→ Required work:
Extract the part of the data that opens with the line containing "Where should I" and closes with the last line of the data, copying those lines exactly with both ends included. Leave the pictures out of your answer.

→ Information shown:
# # #

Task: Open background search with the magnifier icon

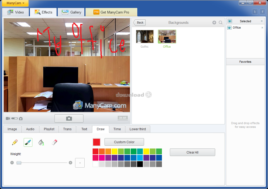Action: [x=221, y=23]
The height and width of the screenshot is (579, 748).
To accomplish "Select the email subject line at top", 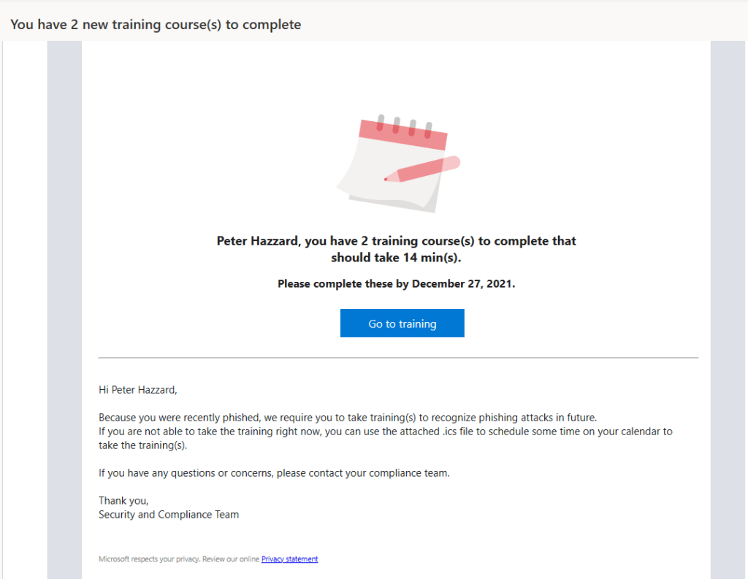I will [x=156, y=24].
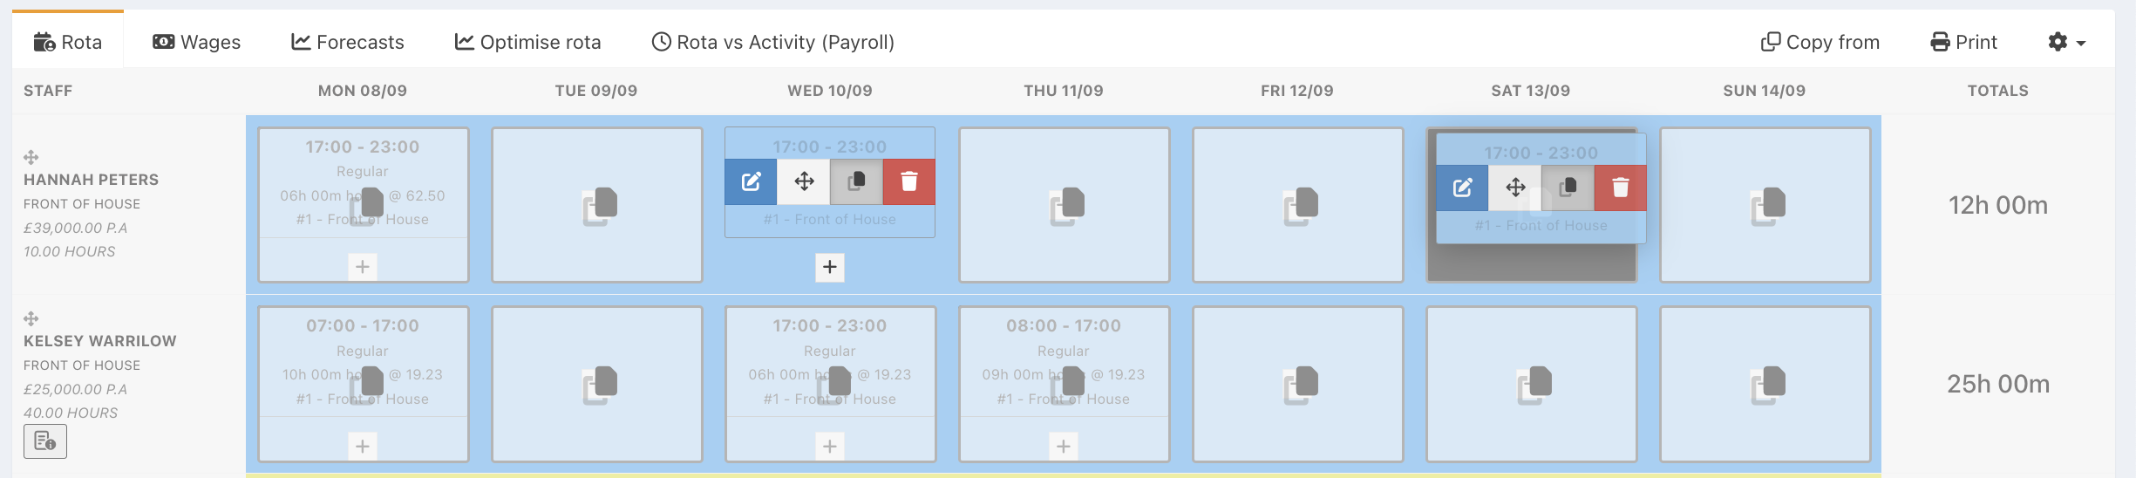The height and width of the screenshot is (478, 2136).
Task: Click edit icon on Hannah's Wednesday shift
Action: coord(751,181)
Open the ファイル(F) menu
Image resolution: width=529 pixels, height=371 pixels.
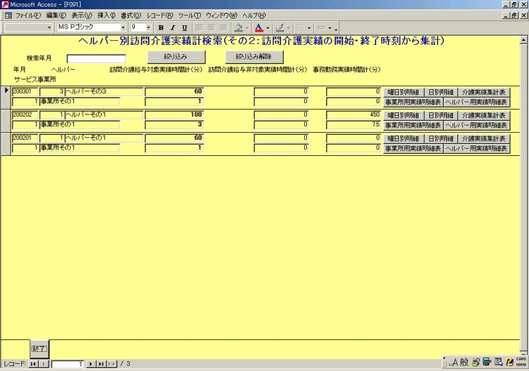(27, 15)
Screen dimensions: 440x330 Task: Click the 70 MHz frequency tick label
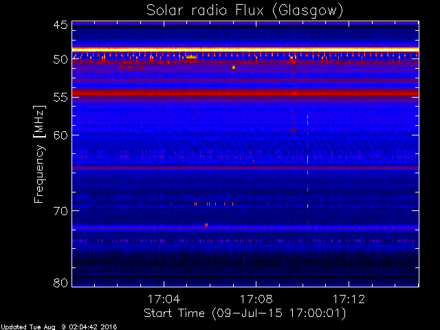pos(61,211)
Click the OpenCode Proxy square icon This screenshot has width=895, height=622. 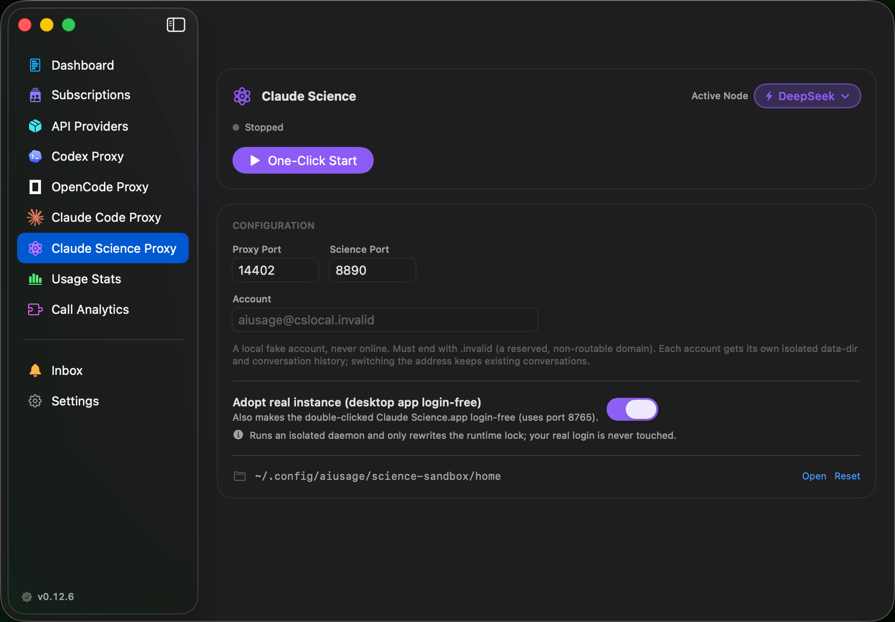[x=35, y=187]
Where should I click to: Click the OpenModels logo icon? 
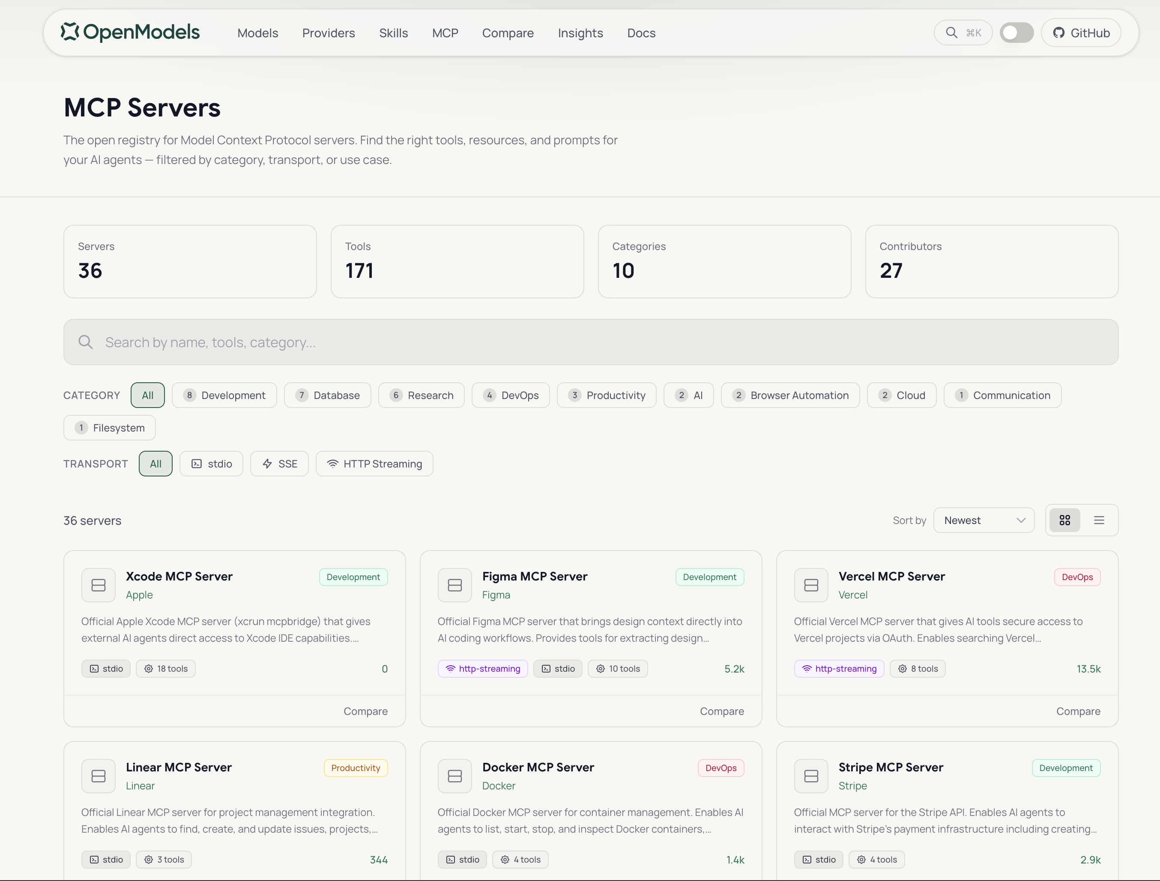70,32
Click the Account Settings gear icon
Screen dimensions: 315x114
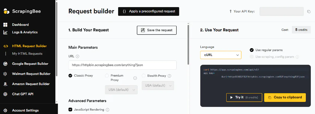pos(5,111)
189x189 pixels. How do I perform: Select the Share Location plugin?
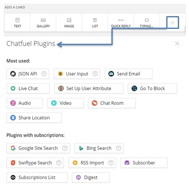pyautogui.click(x=34, y=118)
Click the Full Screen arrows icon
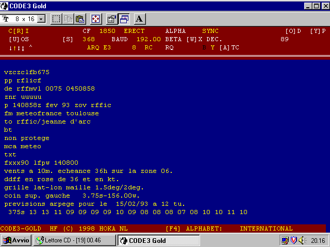The width and height of the screenshot is (330, 247). coord(95,19)
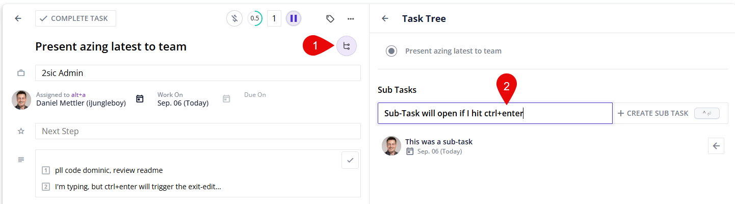Click the Next Step input field
Viewport: 735px width, 204px height.
click(198, 131)
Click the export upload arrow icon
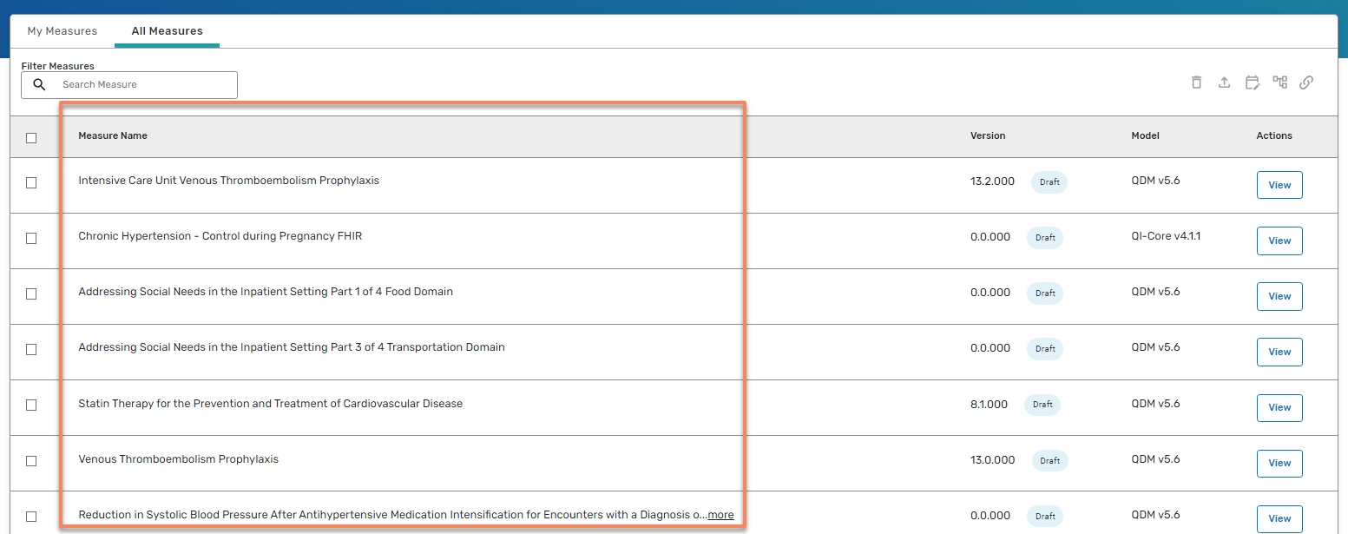 point(1224,82)
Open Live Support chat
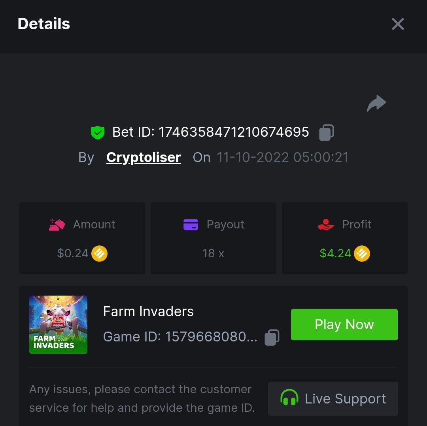The image size is (427, 426). [333, 398]
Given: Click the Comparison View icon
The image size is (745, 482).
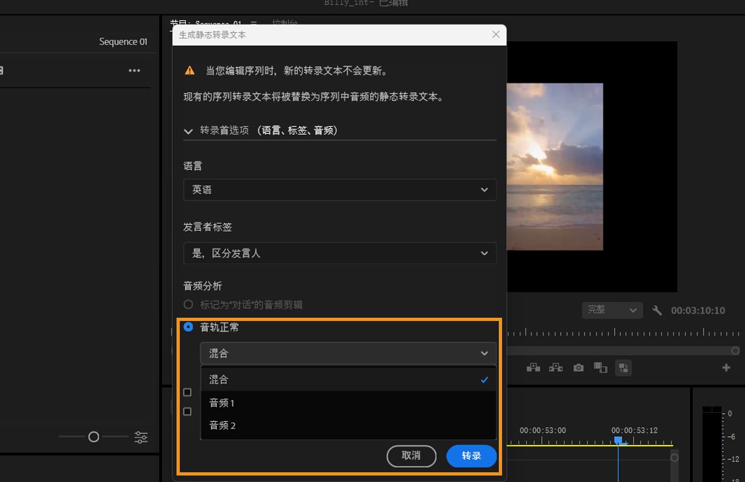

# # #

→ Final result:
Where should I click to: Click the OpenModels logo icon? 
70,32
Click the Account Settings gear icon
Screen dimensions: 315x114
pos(5,111)
189x189 pixels. How do I perform: Select the Share Location plugin?
pyautogui.click(x=34, y=118)
Click the Full Screen arrows icon
The width and height of the screenshot is (330, 247). coord(95,19)
Click the Next Step input field
Viewport: 735px width, 204px height.
click(198, 131)
Click the export upload arrow icon
 point(1224,82)
Open Live Support chat
The image size is (427, 426). [333, 398]
Given: Click the Comparison View icon
The image size is (745, 482).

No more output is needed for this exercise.